The Moto Z2 Play is a big fella, boasting a 5.5in display. It has a 1080p resolution, which should be ample even on a larger display. It’s an AMOLED screen, which has its advantages, but colour accuracy isn’t one of them.
Even turning off the oversaturated “vibrant” screen mode the phone had trouble producing accurate colours, with our measurement tool showing an average Delta E of 4.04. To be clear, 0 is perfect, so this is a fair way off.
However, contrast is perfect and with a maximum brightness of 420cd/m2, it’s perfectly good for outside use.
Last year’s Moto Z Play was something of a marvel thanks to its unprecedented battery life. In our tests it lasted a whopping 23 hours 45 minutes before dying. Unfortunately, the battery has dropped in capacity from 3,510mAh to 3,000mAh and that’s reflected in our tests, which had it managing 19 hours 33 minutes.
To put that into perspective, the iPhone 7 lasted 13 hours 2 minutes and the Galaxy S8 16 hours 45 minutes, so the Z2 Play is still outstanding – lasting well over a day of average usage – it’s just not as incredible as the original Play.
With a mid-range processor, the Moto Z2 Play is never going to threaten the premium phones in outright speed, but it’s a more than capable performer.

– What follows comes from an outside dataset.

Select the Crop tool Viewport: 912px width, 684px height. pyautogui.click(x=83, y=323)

It’s been upgraded from last year’s Snapdragon 625 to a Snapdragon 626 processor and from 3GB to 4GB of RAM, and as a result produced Geekbench 4 scores of 4620 (multi-core) and 911 (single core). That’s a significant jump up from the Moto Z Play’s multi-core score of 3,768, and even outpoints the high-end Moto Z (4,007) and LG G6 (4,137).

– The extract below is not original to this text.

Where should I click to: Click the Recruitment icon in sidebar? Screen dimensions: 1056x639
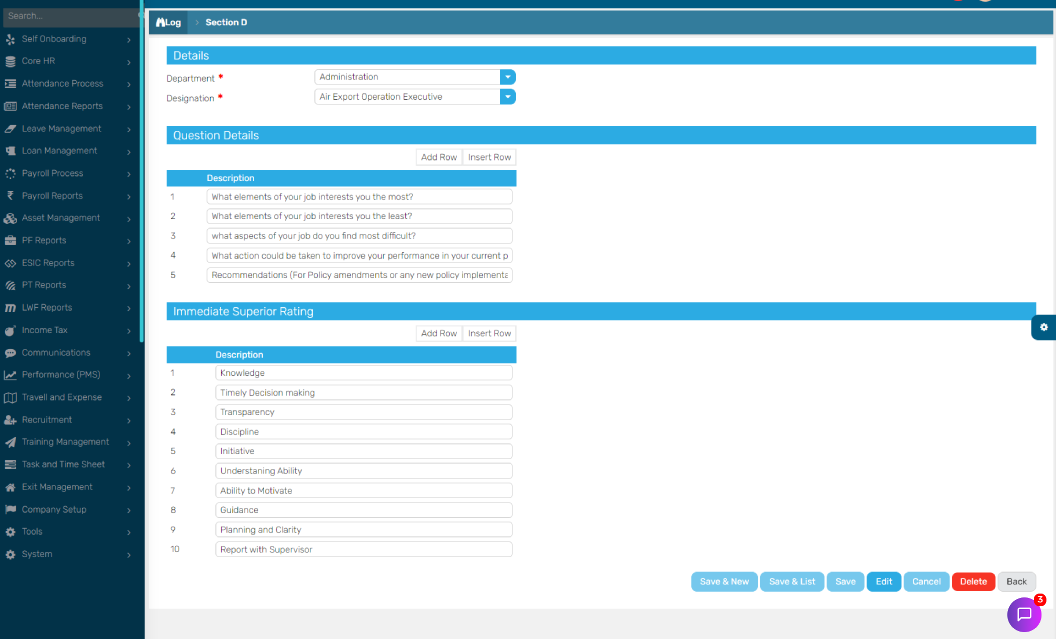(11, 420)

Keen gamers will have to spend more for a higher-end chip, because there’s been no improvement in 3D graphics (just 10fps on our GFXBench Manhattan benchmark). But for everyday apps – even multi-tasking – the Moto Z2 Play doesn’t miss a beat.
The Moto Z2 Play has one more trick up its sleeve: it has a very good camera. On paper, it’s down four megapixels from last year’s version, and still has no optical image stabilisation, but dig into the details and things get a lot better. Crucially, the 12-megapixel camera features both laser and phase detection autofocus, and the aperture has jumped from a middling f/2.0 to a bright f/1.7.
That means the photos it takes are far better than last year’s – especially in tricky low light conditions. As the image above shows, the camera is capable of producing plenty of detail without much noise to spoil things. It can get a little overexposed for our tastes, but overall this is pretty good.
Outdoor shots were even better, with rich colour and crisp details in good conditions – even in difficult to capture areas like foliage.
So there we have it: the Moto Z2 is a great mid-range phone in its own right, with super stamina, solid performance, 64GB of storage, plenty of features and a good camera. Throw in its expandability with its Moto Mods, and you have very versatile device.
Unfortunately, like the original Play, you can’t get the Moto Z2 Play on a plan in Australia – it’s only available as an outright purchase from the likes of Officeworks and Motorola’s online store.
Still, buying outright has its advantages, such as cheaper monthly mobile bills and shorter contracts. And while you may be tempted to buy a cheaper phone outright, if you can stretch to $699, the Moto Z2 Play offers a lot of phone for the money.